> **DOCUMENT EXTRACT**
┄┄┄┄┄┄┄┄┄┄┄┄┄┄┄┄┄┄┄┄

The single biggest opportunity in this space is the deployment of offshore wind. By replacing fossil fuel–based energy, offshore wind could deliver an estimated achievable impact of 1.90–3.04 Gt CO₂‑eq/yr
, making it one of the most important mitigation options on land or at sea. However, offshore wind must be sited carefully to avoid disrupting carbon-sequestering ecosystems.
Such ecosystems provide the next best opportunity. Protecting coastal wetlands (salt marshes, seagrasses, mangroves) and seaweed ecosystems from ongoing loss, which has been approaching 1.2–3.5% of their global distribution or more annually, can help prevent the carbon they store from being released while also maintaining their ability to remove carbon. Collectively, protecting coastal and ocean ecosystems could deliver a climate benefit of up to 0.21–0.30 Gt CO₂‑eq/yr,
placing them on the low end of our Highly Recommended solutions set despite being frequently touted as a major global climate mitigation strategy. That said, these solutions are well worth deploying because they are ready now and they provide substantial benefits beyond carbon.

┄┄┄┄┄┄┄┄┄┄┄┄┄┄┄┄┄┄┄┄

> **REQUIRED WORK**
1. Could you update the passage on ocean climate solutions by rewriting everything from "The single biggest" down to "disrupting carbon-sequestering ecosystems.", with "offshore wind" replaced by "ocean-based wind power"?
2. Why does the passage on ocean climate solutions still call protecting coastal and ocean ecosystems well worth deploying, even though their climate benefit puts them on the low end of the Highly Recommended set? Answer in one to three sentences.
3. Can you continue the passage on ocean climate solutions from where it stops?
The entries after this point play no role in this work.

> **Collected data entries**
┄┄┄┄┄┄┄┄┄┄┄┄┄┄┄┄┄┄┄┄

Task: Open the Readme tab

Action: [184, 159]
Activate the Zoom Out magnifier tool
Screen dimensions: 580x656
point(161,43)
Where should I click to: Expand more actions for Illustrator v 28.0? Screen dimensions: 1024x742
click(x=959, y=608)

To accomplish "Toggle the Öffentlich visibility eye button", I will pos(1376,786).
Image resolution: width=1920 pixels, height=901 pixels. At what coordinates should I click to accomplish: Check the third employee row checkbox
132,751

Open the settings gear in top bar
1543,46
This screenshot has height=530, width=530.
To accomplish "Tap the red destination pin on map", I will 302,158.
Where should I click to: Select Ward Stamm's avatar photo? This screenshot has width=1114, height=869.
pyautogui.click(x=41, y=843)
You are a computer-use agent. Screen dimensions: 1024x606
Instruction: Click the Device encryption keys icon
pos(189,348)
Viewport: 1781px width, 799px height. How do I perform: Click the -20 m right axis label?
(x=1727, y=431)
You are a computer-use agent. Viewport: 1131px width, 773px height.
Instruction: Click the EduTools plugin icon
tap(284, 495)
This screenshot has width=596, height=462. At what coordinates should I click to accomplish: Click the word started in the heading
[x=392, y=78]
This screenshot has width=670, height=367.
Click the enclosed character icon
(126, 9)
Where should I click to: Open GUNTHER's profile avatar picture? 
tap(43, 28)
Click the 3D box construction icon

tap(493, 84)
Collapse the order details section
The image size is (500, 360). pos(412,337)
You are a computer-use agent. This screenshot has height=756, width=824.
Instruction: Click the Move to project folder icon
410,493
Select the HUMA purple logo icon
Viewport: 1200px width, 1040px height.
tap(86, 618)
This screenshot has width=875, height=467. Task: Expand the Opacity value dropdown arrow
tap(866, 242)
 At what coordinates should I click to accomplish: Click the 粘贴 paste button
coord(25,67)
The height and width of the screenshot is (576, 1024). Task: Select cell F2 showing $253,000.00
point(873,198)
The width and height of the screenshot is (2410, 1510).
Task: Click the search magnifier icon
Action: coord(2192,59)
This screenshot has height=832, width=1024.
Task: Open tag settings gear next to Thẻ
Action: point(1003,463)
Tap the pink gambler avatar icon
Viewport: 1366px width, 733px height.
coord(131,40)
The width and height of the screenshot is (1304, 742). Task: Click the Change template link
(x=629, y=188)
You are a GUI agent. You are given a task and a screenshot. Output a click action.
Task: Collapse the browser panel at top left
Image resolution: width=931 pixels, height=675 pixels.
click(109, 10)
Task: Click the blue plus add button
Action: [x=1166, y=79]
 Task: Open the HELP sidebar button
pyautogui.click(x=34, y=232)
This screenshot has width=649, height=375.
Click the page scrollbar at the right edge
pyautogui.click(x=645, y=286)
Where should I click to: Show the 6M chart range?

┄┄┄┄┄┄┄┄┄┄┄┄┄┄┄┄┄┄┄┄

> **RESULTS FOR EACH TASK**
1.
The single biggest opportunity in this space is the deployment of ocean-based wind power. By replacing fossil fuel–based energy, ocean-based wind power could deliver an estimated achievable impact of 1.90–3.04 Gt CO₂‑eq/yr
, making it one of the most important mitigation options on land or at sea. However, ocean-based wind power must be sited carefully to avoid disrupting carbon-sequestering ecosystems.

2. They are ready to deploy now. They also provide substantial benefits beyond carbon.

3.
Many other ocean climate solutions remain worthwhile despite limitations in scale and climate impact. For instance, restoring coastal wetlands (mangroves, salt marshes, seagrasses) and seaweed ecosystems, reducing overfishing, protecting the seafloor, improving fishing vessel efficiency, and improving aquaculture can contribute to climate goals, although their impacts are expected to be much smaller (<0.1 Gt CO₂‑eq/yr
each).
More novel marine CO₂
removal approaches remain uncertain, and all face challenges in proving they reliably work, can be scaled, and are cost-effective and low-risk. These include ocean alkalinity enhancement and ocean electrochemistry, which aim to increase the ocean’s capacity to store carbon by altering seawater chemistry, and seaweed farming for food. Such approaches could become more important over time, but they still face major questions.
Others, including ocean biomass sinking, artificial upwelling, and ocean fertilization, are not recommended because they are likely not effective (e.g., artificial upwelling) and/or they manipulate ocean biology, which could create novel, widespread ecological risks that ripple across our oceans and whose effects we don’t yet fully understand but expect to be widespread if deployed at scale.
The Ocean Funding Gap
Funding to advance ocean climate solutions has grown rapidly in recent years, but it remains insufficient. Offshore wind and ocean protection, which have clear and immediate climate value, need more funding for implementation. Novel marine carbon dioxide removal (mCDR) approaches also require significant additional investment, but in this case to resolve basic questions.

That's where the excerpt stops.